Trudno jednoznacznie powiedzieć, szczególnie jak ktoś zna dobrze poprzednie części. Przed premierą pierwszej odsłony Amerykanin był wielką niewiadomą i tym bardziej można było się przerazić, kiedy nagle bombardował nas swoimi dźwiękami z „krzyczącymi smyczkami” na czele. Za trzecim razem znając jego styl i jego sztuczki, trochę trudniej się bać. Szczególnie będąc przygotowanym i świadomym, kiedy nastąpi jakieś gwałtowne wejście instrumentów, poprzedzone starannie budowanym underscorem. Ale i tak soundtrack ten potrafi zaskoczyć. Tyle że nie strasznymi, a lirycznymi, spokojnymi momentami, gdzie naprawdę można na chwilę tej muzyki słuchać!

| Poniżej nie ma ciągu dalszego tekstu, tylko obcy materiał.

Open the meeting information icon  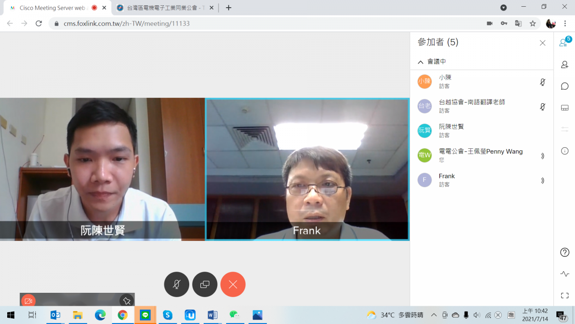[564, 151]
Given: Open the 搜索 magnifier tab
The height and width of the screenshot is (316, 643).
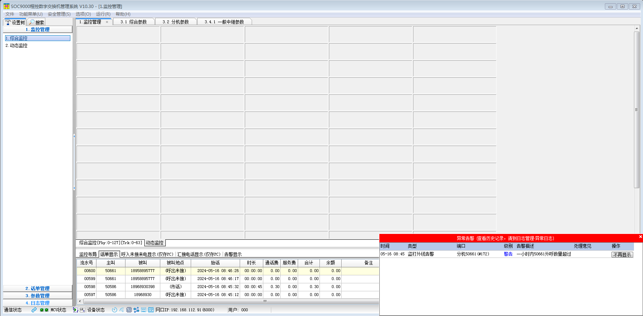Looking at the screenshot, I should tap(36, 22).
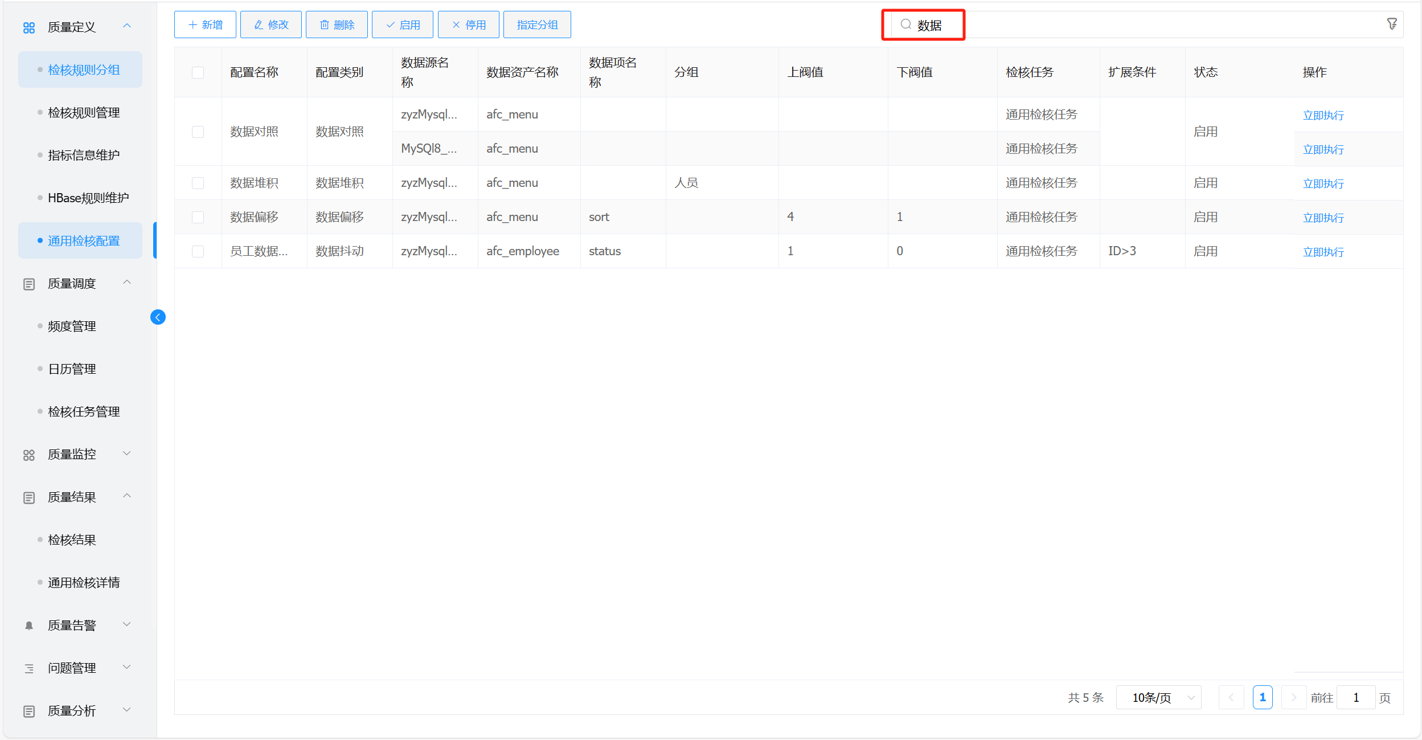Screen dimensions: 1422x740
Task: Click the 质量定义 grid icon
Action: click(29, 27)
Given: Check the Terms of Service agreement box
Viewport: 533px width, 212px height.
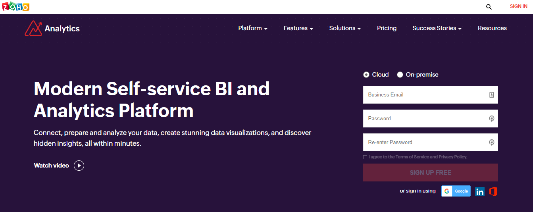Looking at the screenshot, I should (x=365, y=157).
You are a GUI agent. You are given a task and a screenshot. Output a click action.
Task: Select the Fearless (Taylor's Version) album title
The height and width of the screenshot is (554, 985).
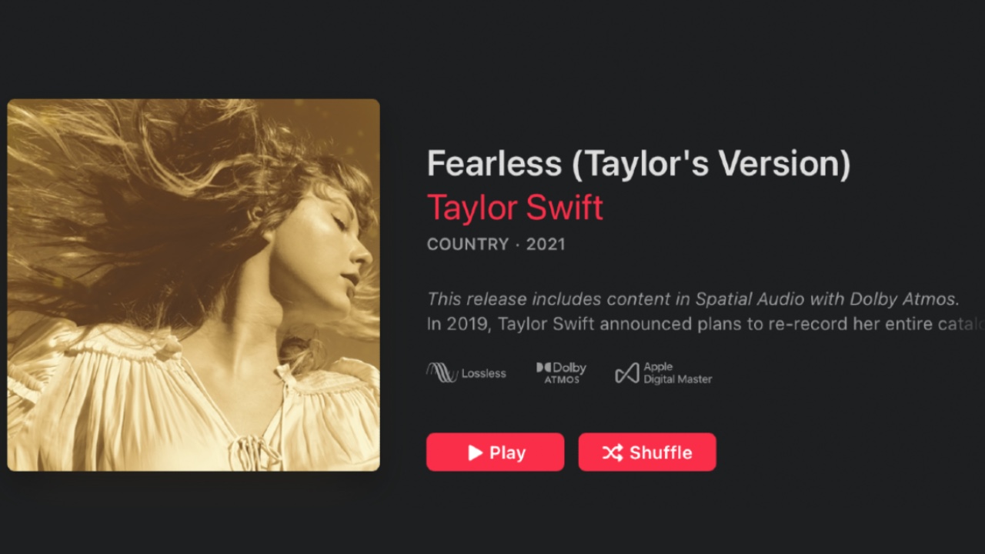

Insidious: Chapter 3 zdaje się być najprzystępniejszą ścieżką, jaką Bishara na potrzeby tej serii (a może w ogóle w swej karierze) stworzył. Podyktowane jest to też samym obrazem, który wizualnie zdaje się być cieplejszy, różnorodniejszy od swoich poprzedników. Poza tym wielu może też być zaskoczony jaki nacisk położono na sceny obyczajowe. Otrzymujemy więc zmagania nastolatki ze śmiercią matki, jej kontakty z ojcem, które nie raz spychają nas w kierunku melodramatu niż horroru. Tym samym kompozytor był wręcz zmuszony do obrania trochę innego od dotychczasowego kierunku. Przy czym na potrzeby The Conjuring jeżeli chodziło o wątki rodzinne Josephowi Bisharze na pomoc przyszedł Mark Isham, który zajął się skomponowaniem familijnego motywu, pozostawiając koledze po fachu wyłącznie straszenie. Zresztą nasz redakcyjny kolega Łukasz Koperski recenzując ten soundtrack stwierdził, „Isham wyręczył Bisharę od przykrej powinności jaką byłoby dla niego komponowanie pod sceny obyczajowe”. Słuchając i oglądając Insidious: Chapter 3 można odnieść jednak wrażenie, że Amerykanin potrafi czasami przejść na tę pogodniejszą stronę muzyki. Bez niczyjej pomocy udało mu się napisać pogodny, delikatny temat (!), który przewija się przez ścieżkę dźwiękową (Tell of Presence), i najpogodniej wypada w kawałku She Was There. Jest to prosta melodia oparta głównie o dźwięk pianina, ale trudno odmówić jej uroku. Szczególnie jeżeli jak na Bisharę przystało otoczeni jesteśmy złowrogimi i niepokojącymi dźwiękami.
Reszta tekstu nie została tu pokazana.